• **Prompt**:
Without reproducing any picture, copy the records word for word.

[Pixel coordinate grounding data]
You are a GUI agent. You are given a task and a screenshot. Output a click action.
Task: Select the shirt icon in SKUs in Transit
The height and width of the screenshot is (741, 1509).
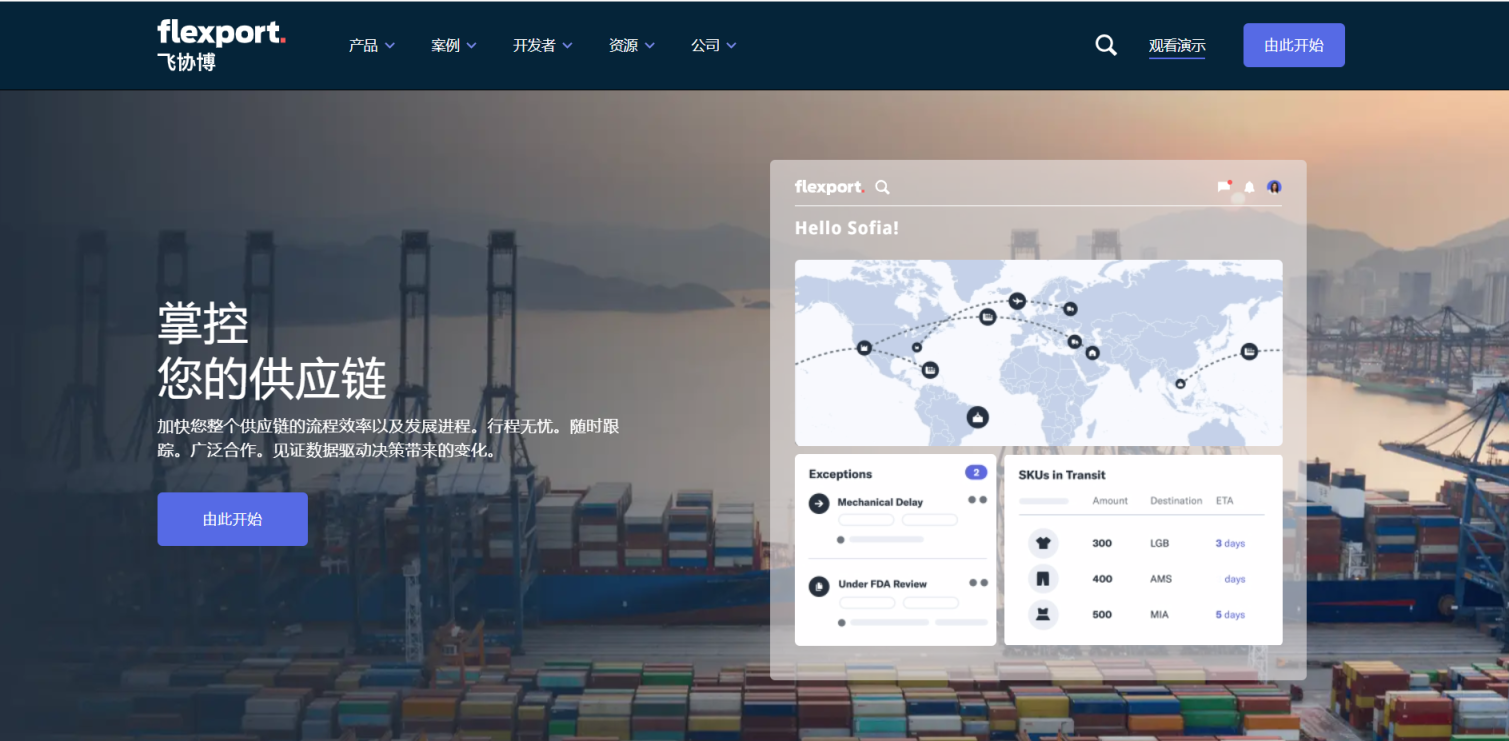[x=1041, y=542]
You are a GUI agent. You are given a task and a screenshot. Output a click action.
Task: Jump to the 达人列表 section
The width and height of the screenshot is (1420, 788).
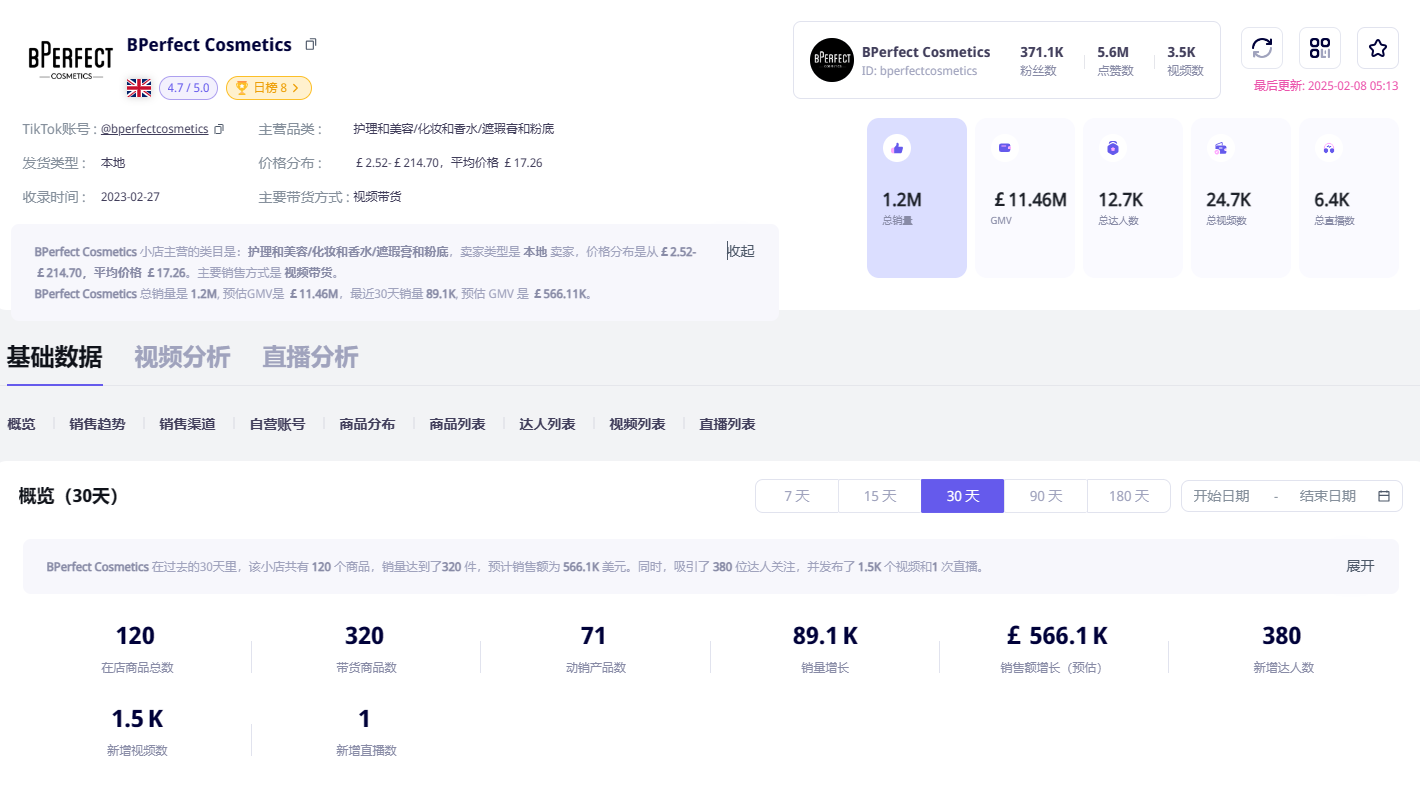coord(547,424)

• **Answer to the exercise**:
You are a GUI agent. You are given a task and a screenshot. Output a click action.
Task: Select the shirt icon in SKUs in Transit
The height and width of the screenshot is (741, 1509).
[x=1041, y=542]
You are a GUI agent. You are given a task and a screenshot. Output a click action.
Task: Jump to the 达人列表 section
The width and height of the screenshot is (1420, 788).
coord(547,424)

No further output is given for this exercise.